Previous clinical studies have observed that survivors of the sudden, widespread lung damage from acute respiratory distress syndrome (ARDS)—one of the symptoms of the H1N1 swine flu pandemic—can fully recover lung function in just six months. In this current report, collaborative research teams from Singapore and New England showed in animal studies that a lung stem cell population, dubbed p63+Krt5+, was essential for regeneration after lung damage caused by H1N1 infection. Using a sophisticated genetic technique, the team tracked these p63+Krt5+ cells following infection-induced lung damage. In 15 days after infection, and even more so by day 60, the stem cells clearly had expanded, migrated into the damaged regions of the lungs, and begun assembling into new alveoli. In non-infected animals these results weren’t observed.

To make sure these results were specifically due to the p63+Krt5+ cells, the researchers reached into their genetic toolbox again to enable them to kill off just the p63+Krt5+ cells during this experiment. Now, when the infection-induced lung damage was repeated no lung regeneration was seen, resulting in lung scarring and poor oxygen capacity in the animals. Their follow up experiment was the most intriguing: again, the p63+Krt5+ stem cell kill off and infection-induced lung damage was repeated but this time p63+Krt5+ stem cells grown in the lab were transplanted to the lungs. Following transplant, lung regeneration was restored and the stem cells matured into alveolar cells, which are components of the lung air sacs.

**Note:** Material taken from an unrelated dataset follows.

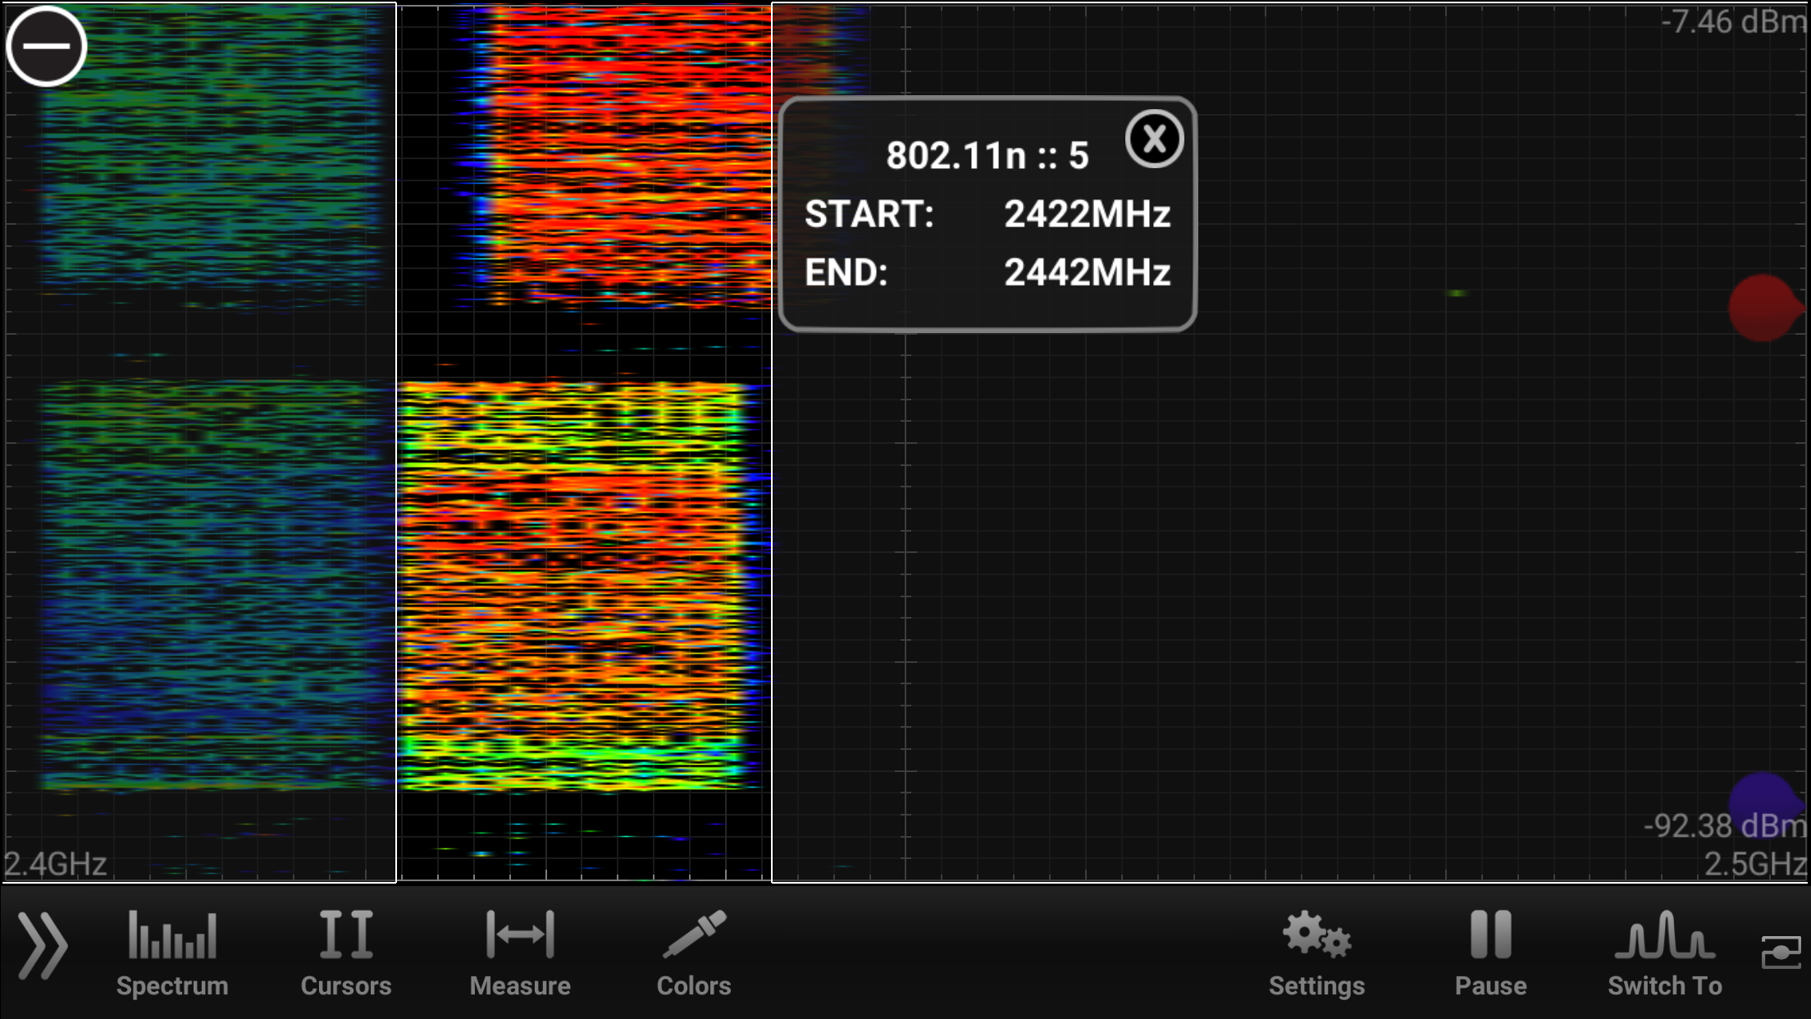Select the Spectrum bar-chart view icon
The height and width of the screenshot is (1019, 1811).
pyautogui.click(x=172, y=933)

The existence of these lung stem cells and their role in lung regeneration is bolstered by an independent UCSF study, reporting in the same issue of Nature, that show the cells’ ability to migrate to the site of injury and contribute to healing. They include fascinating video microscopy of the stem cells’ migration into the lung tissue.

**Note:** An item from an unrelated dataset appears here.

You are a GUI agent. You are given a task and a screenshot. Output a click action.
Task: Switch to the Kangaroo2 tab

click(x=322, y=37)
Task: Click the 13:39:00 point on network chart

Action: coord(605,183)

All of these results suggest a new avenue to explore for treating deadly lung diseases like COPD, which killed an estimated 3 million people worldwide in 2012. Patricia Inacio, writing for Lung Disease News, summed it up this way:

“Enhancing this ability of the lungs to regenerate after an injury can aid in the treatment of a wide range of pulmonary diseases. This study opens up new therapeutic possibilities, especially with the stem cell-based therapies for a variety of diseases.”